An interesting article recently came out at CIO Dashboard, entitled “Who’s in Charge of Digital?” The world often presents dramatic business changes that cause questions about C-suite roles and responsibilities. But I'd caution leaders to pay close attention when changes are proposed to executive designations.
Some changes in the C-suite, such as the move to establish Chief Communications Officers or Chief Marketing Officers, can be appropriate. These roles enable more strategic discussion of broad opportunities, as well as more strategic deployment of resources across an enterprise.
However, the notion of creating a Chief Digital Officer designation seems like a step backward in strategic thinking and positioning.
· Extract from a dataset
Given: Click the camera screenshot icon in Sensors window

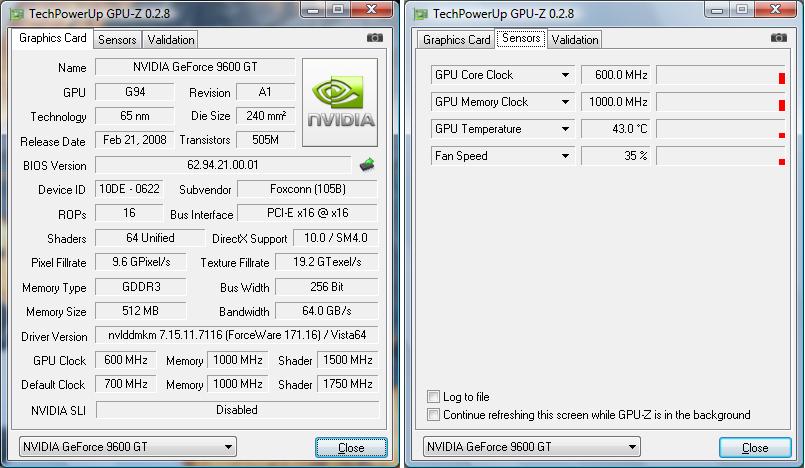Looking at the screenshot, I should click(779, 37).
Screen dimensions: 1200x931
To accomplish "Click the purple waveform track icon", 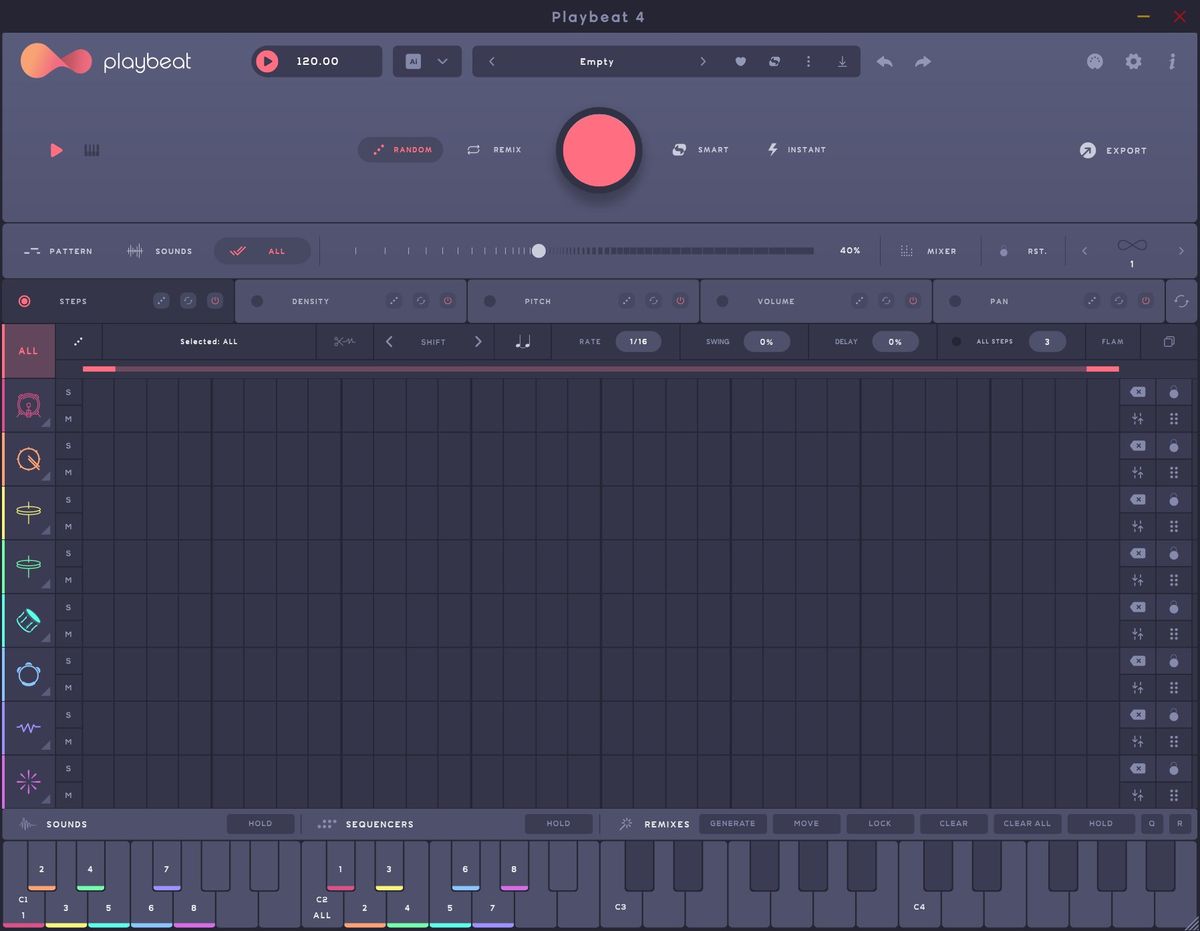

In its simplest interpretation, the digital venue is but one of many different realms that professionals seek to integrate into a common communications strategy. Primary communications channels that once could be readily counted on two hands have exploded through the growth, development and maturation of digital technologies.
While the digital space cuts across numerous disciplines beyond marketing - such as customer experience, sales, technology and other areas - slicing key functions into specialty towers goes against the wisdom of having CxO leaders for these disciplines of an organization. Whether a marketing campaign is sent via a digital channel or a through a traditional channel, it should be strategically aligned with broad positioning, messaging and other communications criteria. Whether face-to-face or online, the CCO or CMO should be integrating with other executive leaders to provide the greatest possible leverage to the overall enterprise.
Have an opportunity to integrate sub-disciplines under a single, strategic and powerful C-suite leader? By all means. Reacting to the latest tools by elevating a somewhat… or, completely… tactical function? Be careful not to self-impose a “divide and conquer” approach that could disadvantage your organization.